A reviewer can confirm this plan shipped by checking:

  • crates/relicario-wasm/src/lib.rs contains impl Drop for SessionHandle whose body removes the registry entry.
  • crates/relicario-wasm/tests/session_drop.rs (or equivalent native #[test] inside mod session_tests) asserts that dropping a SessionHandle removes its handle id from the session registry. cargo test -p relicario-wasm passes the new test.
  • extension/src/service-worker/session.ts no longer contains try { current.free(); } catch. The body of clearCurrent() calls current.free() unconditionally, then sets current = null.
  • grep -rn "\.free\b" extension/src/ returns exactly one match (the SW callsite).
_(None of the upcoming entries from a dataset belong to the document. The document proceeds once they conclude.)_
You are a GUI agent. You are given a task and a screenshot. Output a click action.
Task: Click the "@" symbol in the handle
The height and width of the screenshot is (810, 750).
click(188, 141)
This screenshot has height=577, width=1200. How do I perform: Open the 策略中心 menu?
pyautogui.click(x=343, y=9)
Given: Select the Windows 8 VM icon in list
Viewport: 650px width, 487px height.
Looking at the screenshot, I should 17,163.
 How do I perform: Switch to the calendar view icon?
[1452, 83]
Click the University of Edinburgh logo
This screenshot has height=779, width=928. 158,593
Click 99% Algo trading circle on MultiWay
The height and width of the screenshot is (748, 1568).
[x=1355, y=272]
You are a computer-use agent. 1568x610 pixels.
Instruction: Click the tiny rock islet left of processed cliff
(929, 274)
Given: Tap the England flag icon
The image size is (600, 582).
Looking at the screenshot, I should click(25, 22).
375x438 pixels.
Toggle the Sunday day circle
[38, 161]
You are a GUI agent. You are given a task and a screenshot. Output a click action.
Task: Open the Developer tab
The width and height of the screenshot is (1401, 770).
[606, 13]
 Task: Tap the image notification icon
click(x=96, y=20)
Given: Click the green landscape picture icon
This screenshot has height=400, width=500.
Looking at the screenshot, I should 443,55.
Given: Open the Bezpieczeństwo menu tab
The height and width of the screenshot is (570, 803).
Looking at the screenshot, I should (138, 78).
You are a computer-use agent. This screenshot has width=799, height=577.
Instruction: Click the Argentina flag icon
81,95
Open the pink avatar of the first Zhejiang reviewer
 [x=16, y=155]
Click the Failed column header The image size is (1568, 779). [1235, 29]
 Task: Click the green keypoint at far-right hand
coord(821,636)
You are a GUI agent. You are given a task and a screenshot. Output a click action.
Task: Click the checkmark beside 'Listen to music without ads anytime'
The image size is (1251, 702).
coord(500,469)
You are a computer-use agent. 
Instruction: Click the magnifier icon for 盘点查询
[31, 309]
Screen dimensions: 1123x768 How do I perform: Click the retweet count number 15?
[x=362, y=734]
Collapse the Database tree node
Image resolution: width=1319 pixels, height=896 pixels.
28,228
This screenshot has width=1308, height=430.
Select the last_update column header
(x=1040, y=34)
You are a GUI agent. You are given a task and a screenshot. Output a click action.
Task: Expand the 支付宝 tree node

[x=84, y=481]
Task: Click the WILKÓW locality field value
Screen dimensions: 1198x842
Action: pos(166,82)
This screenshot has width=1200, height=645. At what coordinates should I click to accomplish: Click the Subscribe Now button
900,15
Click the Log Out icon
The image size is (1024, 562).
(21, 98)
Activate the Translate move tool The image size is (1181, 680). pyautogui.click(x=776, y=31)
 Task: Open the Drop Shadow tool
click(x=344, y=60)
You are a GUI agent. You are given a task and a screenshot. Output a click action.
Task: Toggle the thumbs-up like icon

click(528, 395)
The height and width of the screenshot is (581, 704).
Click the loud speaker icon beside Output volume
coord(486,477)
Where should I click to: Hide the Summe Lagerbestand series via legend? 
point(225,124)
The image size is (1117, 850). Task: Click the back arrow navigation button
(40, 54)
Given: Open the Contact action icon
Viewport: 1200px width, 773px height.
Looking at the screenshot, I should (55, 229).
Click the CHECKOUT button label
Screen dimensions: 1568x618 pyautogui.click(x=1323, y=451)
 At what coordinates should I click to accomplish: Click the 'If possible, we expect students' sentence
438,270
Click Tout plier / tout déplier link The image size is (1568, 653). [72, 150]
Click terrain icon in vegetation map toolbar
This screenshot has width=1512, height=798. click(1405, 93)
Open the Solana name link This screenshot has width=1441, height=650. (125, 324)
PR description records this audit.
  • extension/src/service-worker/__tests__/session.test.ts covers clearCurrent() with both the no-op (no current handle) and the propagating-throw cases. npm test from extension/ passes.
  • crates/relicario-core/src/recovery_qr.rs has a module-level //! header explaining format + domain-separation + parameter-pinning, an ASCII layout diagram next to the magic constants, doc-comments on RecoveryQrPayload, generate_recovery_qr, unwrap_recovery_qr, and recovery_qr_to_svg, plus either a const RECOVERY_PRODUCTION_PARAMS or a doc-commented production_params() explaining why it deliberately diverges from KdfParams::default(). cargo test -p relicario-core still passes.
  • tools/relay/queue.test.ts:54-55 verified to already match the new role union (no change required, recorded in PR description).
  • tools/relay/start.sh discovers a *-dev-c-prompt.md, opens a fourth window/terminal in tmux and kitty modes, and the manual-mode banner mentions all four roles. bash tools/relay/start.sh --manual shows "Open 4 new terminals" and lists the Dev-C prompt path.